Molday Lab

The outer segment is a specialized compartment of rod and cone photoreceptor cells where light is captured and converted into an electrical signal in a signaling process known as phototransduction. The rod outer segment consists of a stack of over 1000 discs surrounded by a plasma membrane. We are identifying and characterizing novel membrane and cytoskeletal proteins important in phototransduction, generation and renewal of outer segments, protein trafficking from the inner to the outer segment, and photoreceptor cell survival.

ABCA4 is a member of the family of ATP-binding cassette (ABC) transporters that resides in outer segment disc membranes. Over 800 mutations in ABCA4 are responsible for a relatively common early onset retinal degenerative disease known as Stargardt macular degeneration. We have recently shown that ABCA4 functions as retinoid-lipid transporter which plays a key role in the removal of potentially toxic retinoids from photoreceptors. We are currently studying the structure, function and mechanism of transport of ABCA4 and disease-associated mutants in order to determine how selected mutations in ABCA4 cause Stargardt disease. We are also exploring the use of drug and gene therapy as potential treatments for Stargardt disease.

RD3 is a 23 kDa protein encoded by a gene associated with Leber Congenital Amaurosis Type 12 (LCA12), a inherited retinal dystrophy which causes severe vision loss in infants. Mutations in RD3 also cause rod and cone photoreceptor degeneration in the rd3 mouse and rcd2 collie which serve as valuable animal models for LCA12. We have recently shown that RD3 plays a crucial role in the trafficking of guanylate cyclase (GC) to rod and cone outer segments. GC is a key protein involved in the production of cGMP, the second messenger for phototransduction, and associated with Leber Congenital Amaurosis Type 1 (LCA1). Ongoing studies are directed toward elucidating the mechanism by which RD3 facilitates vesicle trafficking of GC to outer segments. We are also carrying out studies to determine if the delivery of the Rd3 gene to photoreceptors using AAV vectors can restore vision and maintain photoreceptor cell survival in the rd3 mouse as a proof-of-concept for the application of gene therapy as a possible treatment for LCA12.
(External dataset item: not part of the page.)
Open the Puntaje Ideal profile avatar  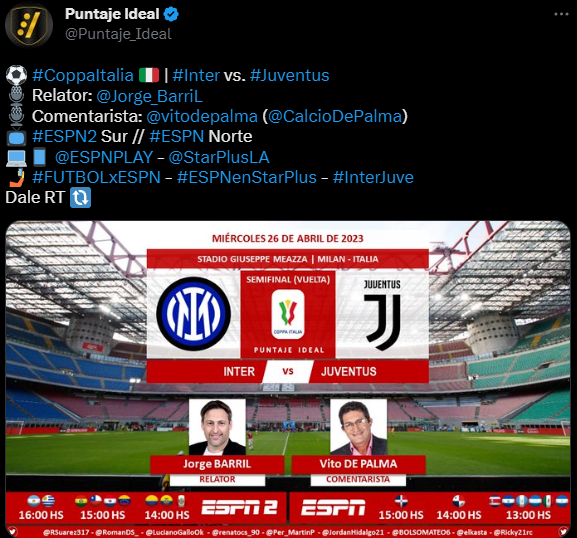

P4-ATPases and ABCA Transporters function in the transport of phospholipids to generate lipid asymmetry across biological membranes and facilitate lipid homeostasis. We have recently purified and characterized a P4-ATPase known as ATP8A2 and have shown that it is localized in rod and cone photoreceptors where it transports or flips phosphatidylserine and phosphatidylethanolamine across cell membranes, a process that is important in vesicle trafficking and phototransduction. We have also shown that both ABCA4 and ABCA1 function as phospholipid transporters, but transport phospholipids in opposite directions. Current research is focused on analysis of the structure and function of various P4-ATPases and ABCA transporters in order to define in detail their mechanism of action and role in biological processes and disease.

Research is directed toward developing and evaluating base editor technology paired with lipid nanoparticle (LNP) delivery to repair single nucleotide mutations in genes linked to retinal diseases thereby restoring protein expression and function and preventing further photoreceptor degeneration and a loss in vision.

Lipid flippases are essential membrane proteins widely expressed in cells. These lipid transporters responsible for generating and maintaining membrane lipid asymmetry, a cellular feature essential for a wide range of cellular pathways such as cell signaling, protein trafficking, blood coagulation, and apoptosis. My project seeks to further our understanding of how loss of function mutations in the lipid flippase, ATP8A2 causes severe neurodegenerative disease, and the different mechanisms this protein utilizes to regulate its activity.

This project aims to identify the molecular interactions that maintain the precise stacking and spacing of photoreceptor discs, a crucial process for visual function. Using a combination of co-immunoprecipitation (Co-IP) and BioID, we are characterizing key protein-protein interactions that contribute to this structure. Additionally, we are exploring gene editing techniques to study PRPH2 disease mutants, providing insight into how structural disruptions lead to inherited retinal degenerations.

The daily cycle of visual sensitivity adjustment is managed by switching between rod and cone pathways of retina. These pathways involve retinal guanylyl cyclase (retGC), an enzyme encoded by the GUCY2D gene expressed in rod and cone photoreceptors. In the light-induced signal cascade, retGC restores cGMP levels in the dark in a calcium-dependent manner. Mutations in GUCY2D are associated with recessive Leber congenital amaurosis-1 (LCA1) as well as dominant and recessive forms of cone-rod dystrophy (CORD). Presently, the molecular structure of retinal GC has not been determined; thus, its mechanism, interaction with other regulators, and identity of crucial residues conferring the activity of this enzyme have been elusive. We aim to fill this gap in our knowledge by determining the molecular structure of retGC. This information will enhance our understanding of the role of retGC in photoreceptors and diseases.